Black industrial soot clogged the Prague air, and it settled on me like a deep depression. I felt as if I were swimming through sludge when I made my way through the dense warren of Prague streets with the boys. The unpleasantness of the city’s atmosphere was mirrored by the attitudes of its ethnically Germanic rulers and elite, whose rumored dislike of Slavic people and Jews was confirmed from the start. The mounting political instability in Austro-Hungary of which Prague was a part, as relations between the Ottoman Empire and Austro-Hungary continued to break down and the Serbs tried to create a nation for Southern Slavs within the Austro-Hungarian borders, only reinforced their adherence to their Germanic roots. They wanted to distance themselves from Slavs at all costs. How could I create the home life I’d decided upon in this setting?

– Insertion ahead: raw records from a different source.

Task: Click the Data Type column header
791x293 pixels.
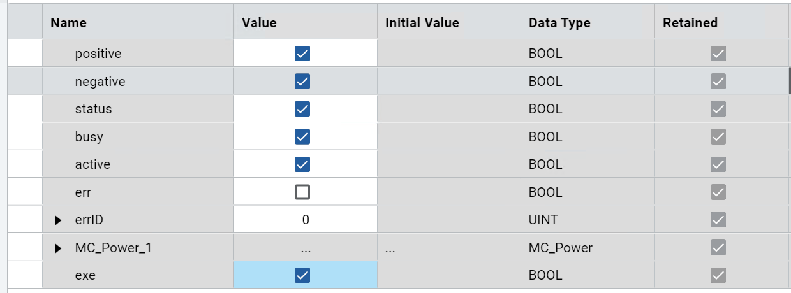Action: click(559, 23)
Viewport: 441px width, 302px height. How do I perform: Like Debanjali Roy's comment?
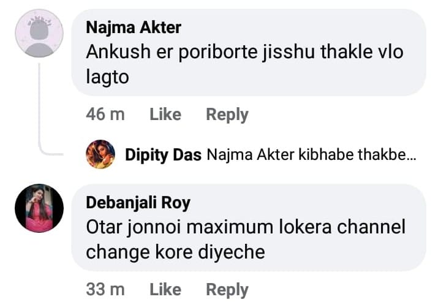[x=165, y=289]
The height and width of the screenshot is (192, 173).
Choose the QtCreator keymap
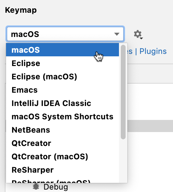(x=62, y=143)
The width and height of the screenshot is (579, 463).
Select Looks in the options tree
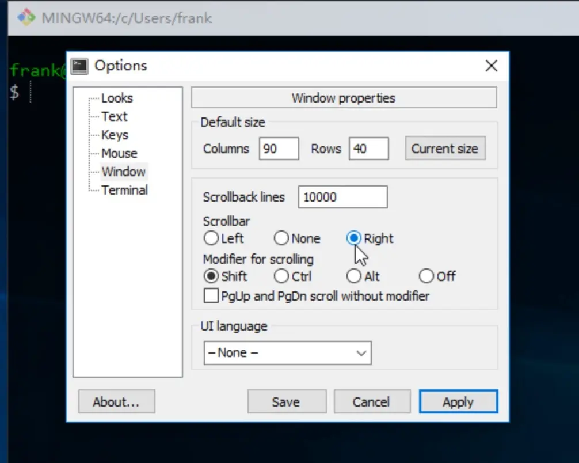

Still, I tried. When brown water began running from the taps in our apartment in the Smíchov district on T?ebízského Street, I traipsed to a fountain up the street and hauled cooking water into our apartment, boiling it before use. When bedbugs and fleas infested our bedding, I made a grand show of heaping the beset items in a bonfire and exchanging the mattresses and dour blankets with brightly colored replacements. I turned the boys’ attention away from the lack of fresh milk, fruit, and vegetables and refocused them on the plentiful music available in concert halls and churches and the city’s exquisite architecture, particularly the famous town clock that sat above the Old Town Hall.

I stopped clamoring for work from Albert and tried to mold myself into the hausfrau role that he’d left for me. Yet Albert wasn’t present very often to witness my efforts. Theoretical work, teaching, and conferences filled his days, and nights out became his mainstay, leaving the boys and I alone for weeks. The only evidence of his continued presence was trails of clothes on the floor or the sound of his voice lecturing to colleagues in the living room late at night, after the Café Louvre had finally kicked them out or the weekly salon at Mrs. Berta Fanta’s home on Old Town Square closed down.

It wasn’t constant marginalization. Albert would sense that I’d reached the limits of his neglect and show up for a few family dinners. He’d toss the boys in the air and tickle them, and once, he even hinted at collaboration. “Should we return to relativity, Dollie? Should we explore the connection that gravity might have to relativity?” The next day, it was as if he’d never spoken the words. I tried not to let it bother me.